The Q-function becomes

\[Q^\pi(s,a) = \mathbb{E}_{(s,a)~\sim\pi)} \big[\sum_{t=0}^\infty \gamma^t r(s_t, a_t) + \alpha \sum_{t=1}^\infty \gamma^t \mathbb{H}(\pi( \cdot | s_t)) \big | s_0 = s, a_0 = a \big],\]

therefore giving an implicit reward bonus proportional to the policy’s entropy at each timestep.

SAC uses two critics to fight overestimation by using the minimum of the two predictions. The critic loss can be formulated as

\[L(\theta_i, \mathcal{D}) = \mathbb{E}_{(s,a,s',d)\sim\mathcal{D}} [(Q_{\theta_i}(s,a) - y(s,a,s',d))^2]\]

with

\[y(r,s,a,s',d) = r(s,a) + \gamma (1-d) \big[\min_{j=1,2} Q_{\bar{\theta_j}}(s',\bar{a}', s') - \alpha \log \pi(\bar{a}' | s')\big], \; \bar{a}' \sim \pi(\cdot | s'),\]
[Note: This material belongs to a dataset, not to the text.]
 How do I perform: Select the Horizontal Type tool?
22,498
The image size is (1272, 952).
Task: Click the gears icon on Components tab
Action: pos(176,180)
and \(Q_\bar{\theta}\) the target critics.

REDQ

After SAC, a few algorithms have brought forth the concept of Update to Data ratio (UTD). Essentially, SAC and other off-policy algorithms typically acquire a transition, put it in the replay buffer, sample it randomly, update the agent and then acquire another transition. This amounts to a UTD of 1. A few algorithms, mostly model-based RL, argue this is inefficient and agents can benefit from sampling the buffer and updating the agent multiple times (twice, ten or fourty times) between transition acquisitions, speeding up learning.

Randomized Ensembled Double Q-Learning4 (REDQ) improves upon SAC by employing a UTD around 20. However, this alone would lead to a high bias in the Q function and a high variance in the bias as well. The authors then propose to include an ensemble of critics (10) but only use a random sample when performing the update (2).

DroQ

The large ensemble of critics used by REDQ has its downsides: updating \(N\) critics at each update, coupled with a high UTD ratio, is computationally expensive. The authors of 5 argue that REDQ injects the critics’ uncertainty into the target via its random sampling of its ensemble.

To keep this uncertainty without the high cost of many critics, Dropout Q-functions (DroQ) is 5 proposed to instead use a small ensemble of critics (2) with dropout and layer normalization.

As a baseline method, the authors (re)introduce Double Uncertainty Value Network (DUVN) by using only one critic without layer norm.

CrossQ

While a high UTD ratio is appealing as it reduces the bias and its variance, it comes at great computational costs. To improve even more the computational efficiency of maximum entropy off-policy RL, CrossQ (as it crosses out many complexities added over the years) 6 is introduced by reducing the UTD to 1. To increase stability, Batch ReNormalization is added to the agents.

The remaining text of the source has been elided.